= Breeders' Cup Juvenile Fillies top three finishers =

This is a listing of the horses that finished in either first, second, or third place and the number of starters in the Breeders' Cup Juvenile Fillies, a grade one race run on dirt held on Friday of the Breeders' Cup World Thoroughbred Championships.

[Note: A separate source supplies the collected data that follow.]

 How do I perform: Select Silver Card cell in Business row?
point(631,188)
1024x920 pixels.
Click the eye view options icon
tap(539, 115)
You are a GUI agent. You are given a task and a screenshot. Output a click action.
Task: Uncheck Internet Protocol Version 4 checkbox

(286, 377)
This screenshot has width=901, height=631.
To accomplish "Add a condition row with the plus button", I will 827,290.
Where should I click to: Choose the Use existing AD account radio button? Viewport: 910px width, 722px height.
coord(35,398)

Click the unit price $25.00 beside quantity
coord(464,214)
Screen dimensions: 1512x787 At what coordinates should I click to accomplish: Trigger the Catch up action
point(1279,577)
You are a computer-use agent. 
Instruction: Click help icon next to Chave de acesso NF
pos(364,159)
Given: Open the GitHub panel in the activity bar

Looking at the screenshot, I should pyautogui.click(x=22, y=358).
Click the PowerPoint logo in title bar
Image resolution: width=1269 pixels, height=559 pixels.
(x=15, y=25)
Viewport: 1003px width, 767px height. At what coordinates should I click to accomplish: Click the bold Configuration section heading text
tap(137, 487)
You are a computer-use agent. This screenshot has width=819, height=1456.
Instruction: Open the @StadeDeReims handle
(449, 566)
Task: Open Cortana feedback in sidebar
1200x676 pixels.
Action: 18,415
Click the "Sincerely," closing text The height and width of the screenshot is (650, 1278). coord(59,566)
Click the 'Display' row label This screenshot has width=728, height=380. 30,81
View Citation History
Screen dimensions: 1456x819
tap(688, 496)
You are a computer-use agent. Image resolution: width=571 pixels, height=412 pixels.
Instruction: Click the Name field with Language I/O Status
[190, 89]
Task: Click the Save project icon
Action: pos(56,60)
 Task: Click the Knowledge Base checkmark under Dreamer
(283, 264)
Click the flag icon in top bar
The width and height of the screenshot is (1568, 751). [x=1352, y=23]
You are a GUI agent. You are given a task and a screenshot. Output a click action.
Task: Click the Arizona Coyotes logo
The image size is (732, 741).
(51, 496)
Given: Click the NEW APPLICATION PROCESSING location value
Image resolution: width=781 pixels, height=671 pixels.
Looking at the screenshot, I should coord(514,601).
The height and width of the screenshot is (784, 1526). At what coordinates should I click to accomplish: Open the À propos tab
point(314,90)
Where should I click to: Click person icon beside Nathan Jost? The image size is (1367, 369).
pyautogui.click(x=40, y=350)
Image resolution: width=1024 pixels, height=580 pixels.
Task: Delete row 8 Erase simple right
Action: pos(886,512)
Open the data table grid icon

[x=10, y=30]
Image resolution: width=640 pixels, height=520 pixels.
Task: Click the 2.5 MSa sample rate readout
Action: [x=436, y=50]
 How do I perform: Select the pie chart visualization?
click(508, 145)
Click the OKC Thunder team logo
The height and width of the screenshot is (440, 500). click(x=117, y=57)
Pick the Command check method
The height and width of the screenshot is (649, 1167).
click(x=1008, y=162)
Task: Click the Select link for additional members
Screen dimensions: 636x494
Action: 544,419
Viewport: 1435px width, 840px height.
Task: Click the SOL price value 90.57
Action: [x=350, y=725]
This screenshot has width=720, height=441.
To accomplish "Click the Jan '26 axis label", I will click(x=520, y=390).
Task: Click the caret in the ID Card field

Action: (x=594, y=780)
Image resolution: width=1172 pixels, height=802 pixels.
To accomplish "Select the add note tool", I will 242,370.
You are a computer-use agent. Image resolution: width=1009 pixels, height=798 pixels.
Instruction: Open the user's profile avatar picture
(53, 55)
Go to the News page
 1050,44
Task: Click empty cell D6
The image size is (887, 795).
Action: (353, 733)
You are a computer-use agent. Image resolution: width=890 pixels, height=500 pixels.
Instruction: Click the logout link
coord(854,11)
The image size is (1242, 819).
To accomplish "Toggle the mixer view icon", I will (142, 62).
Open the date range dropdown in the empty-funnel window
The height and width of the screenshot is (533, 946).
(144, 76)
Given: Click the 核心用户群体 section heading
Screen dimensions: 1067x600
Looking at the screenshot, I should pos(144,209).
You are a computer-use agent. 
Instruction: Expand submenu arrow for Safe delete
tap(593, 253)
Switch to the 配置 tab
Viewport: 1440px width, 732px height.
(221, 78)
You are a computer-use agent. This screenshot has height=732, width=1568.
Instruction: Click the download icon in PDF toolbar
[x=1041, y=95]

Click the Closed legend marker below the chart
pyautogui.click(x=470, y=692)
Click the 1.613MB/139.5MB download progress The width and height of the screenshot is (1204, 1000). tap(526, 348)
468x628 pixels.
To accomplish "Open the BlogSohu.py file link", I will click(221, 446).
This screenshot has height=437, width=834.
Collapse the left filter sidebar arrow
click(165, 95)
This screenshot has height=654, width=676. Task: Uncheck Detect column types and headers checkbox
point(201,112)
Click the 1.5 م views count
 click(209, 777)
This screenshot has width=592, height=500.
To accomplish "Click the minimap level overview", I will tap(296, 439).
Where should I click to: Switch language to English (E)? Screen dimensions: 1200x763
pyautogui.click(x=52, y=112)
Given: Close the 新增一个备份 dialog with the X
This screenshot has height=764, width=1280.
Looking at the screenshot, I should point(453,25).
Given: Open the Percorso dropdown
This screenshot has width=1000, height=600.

| Year | Winner | Second | Third | Starters |
|---|---|---|---|---|
| 2025 | Super Corredora | Explora | Percy’s Bar | 9 |
| 2024 | Immersive | Vodka With a Twist | Quickick | 9 |
| 2023 | Just F Y I | Jody’s Pride | Candied | 12 |
| 2022 | Wonder Wheel | Leave No Trace | Raging Sea | 13 |
| 2021 | Echo Zulu | Juju's Map | Tarabi | 6 |
| 2020 | Vequist | Dayoutoftheoffice | Girl Daddy | 7 |
| 2019 | British Idiom | Donna Veloce | Bast | 9 |
| 2018 | Jaywalk | Restless Rider | Vibrance | 10 |
| 2017 | Caledonia Road | Allluring Star | Blonde Bomber | 13 |
| 2016 | Champagne Room | Valadorna | American Gal | 12 |
| 2015 | Songbird | Rachel's Valentina | Dothraki Queen | 10 |
| 2014 | Take Charge Brandi | Top Decile | Wonder Girl | 12 |
| 2013 | Ria Antonia | She's a Tiger | Rosalind | 10 |
| 2012 | Beholder | Executiveprivilege | Dreaming of Julia | 8 |
| 2011 | My Miss Aurelia | Grace Hall | Weemissfrankie | 14 |
| 2010 | Awesome Feather | R Heat Lightning | Delightful Mary | 12 |
| 2009 | She Be Wild | Beautician | Blind Luck | 12 |
| 2008 | Stardom Bound | Dream Empress | Sky Diva | 13 |
| 2007 | Indian Blessing | Proud Spell | Backseat Rhythm | 12 |
| 2006 | Dreaming of Anna | Octave | Cotton Blossom | 14 |
| 2005 | Folklore | Wild Fit | Original Spin | 10 |
| 2004 | Sweet Catomine | Balletto | Runway Model | 12 |
| 2003 | Halfbridled | Ashado | Victory U.S.A. | 14 |
| 2002 | Storm Flag Flying | Composure | Santa Catarina | 10 |
| 2001 | Tempera | Imperial Gesture | Bella Bellucci | 9 |
| 2000 | Caressing | Platinum Tiara | She's A Devil Due | 12 |
| 1999 | Cash Run | Chilukki | Surfside | 9 |
| 1998 | Silverbulletday | Excellent Meeting | Three Ring | 10 |
| 1997 | Countess Diana | Career Collection | Primaly | 14 |
| 1996 | Storm Song | Love That Jazz | Critical Factor | 12 |
| 1995 | My Flag | Cara Rafaela | Golden Attraction | 8 |
| 1994 | Flanders | Serena's Song | Stormy Blues | 13 |
| 1993 | Phone Chatter | Sardula | Heavenly Prize | 8 |
| 1992 | Eliza | Educated Risk | Boots 'N Jackie | 12 |
| 1991 | Pleasant Stage | La Spia | Cadillac Women | 14 |
| 1990 | Meadow Star | Private Treasure | Dance Smartly | 13 |
| 1989 | Go For Wand | Sweet Roberta | Stella Madrid | 12 |
| 1988 | Open Mind | Darby Shuffle | Lea Lucinda | 12 |
| 1987 | Epitome | Jeanne Jones | Dream Team | 12 |
| 1986 | Brave Raj | Tappiano | Saros Brig | 12 |
| 1985 | Twilight Ridge | Family Style | Steal A Kiss | 12 |
| 1984 † | Outstandingly | Dusty Heart | Fine Spirit | 11 |

- † In 1984, Fran's Valentine won but was disqualified for interference in the stretch and set back to tenth.